» WORK ORDER
Every line of the data must be retyped exactly as it stands.

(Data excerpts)
--

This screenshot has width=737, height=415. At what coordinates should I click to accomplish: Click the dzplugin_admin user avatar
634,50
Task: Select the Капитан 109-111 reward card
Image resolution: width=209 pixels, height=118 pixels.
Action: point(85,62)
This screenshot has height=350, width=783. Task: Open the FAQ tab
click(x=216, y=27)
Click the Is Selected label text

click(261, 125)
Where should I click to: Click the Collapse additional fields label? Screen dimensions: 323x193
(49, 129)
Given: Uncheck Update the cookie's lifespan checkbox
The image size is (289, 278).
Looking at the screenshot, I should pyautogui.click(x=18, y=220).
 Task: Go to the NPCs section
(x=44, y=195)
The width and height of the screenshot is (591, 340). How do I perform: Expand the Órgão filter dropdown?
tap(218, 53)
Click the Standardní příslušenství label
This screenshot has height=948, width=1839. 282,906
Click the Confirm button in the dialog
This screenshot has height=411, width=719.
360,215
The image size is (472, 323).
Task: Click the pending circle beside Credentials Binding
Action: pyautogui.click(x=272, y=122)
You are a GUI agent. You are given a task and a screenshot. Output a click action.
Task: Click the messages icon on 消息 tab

--

» TASK ANSWER
This screenshot has width=737, height=415. At what coordinates should I click to accomplish: Click the dzplugin_admin user avatar
634,50
Task: Select the Капитан 109-111 reward card
Image resolution: width=209 pixels, height=118 pixels.
Action: point(85,62)
This screenshot has height=350, width=783. Task: Open the FAQ tab
click(x=216, y=27)
Click the Is Selected label text

click(261, 125)
Where should I click to: Click the Collapse additional fields label? Screen dimensions: 323x193
(49, 129)
Given: Uncheck Update the cookie's lifespan checkbox
The image size is (289, 278).
Looking at the screenshot, I should pyautogui.click(x=18, y=220).
 Task: Go to the NPCs section
(x=44, y=195)
The width and height of the screenshot is (591, 340). How do I perform: Expand the Órgão filter dropdown?
tap(218, 53)
Click the Standardní příslušenství label
This screenshot has height=948, width=1839. 282,906
Click the Confirm button in the dialog
This screenshot has height=411, width=719.
360,215
The image size is (472, 323).
Task: Click the pending circle beside Credentials Binding
Action: pyautogui.click(x=272, y=122)
You are a GUI agent. You are given a task and a screenshot. Output a click action.
Task: Click the messages icon on 消息 tab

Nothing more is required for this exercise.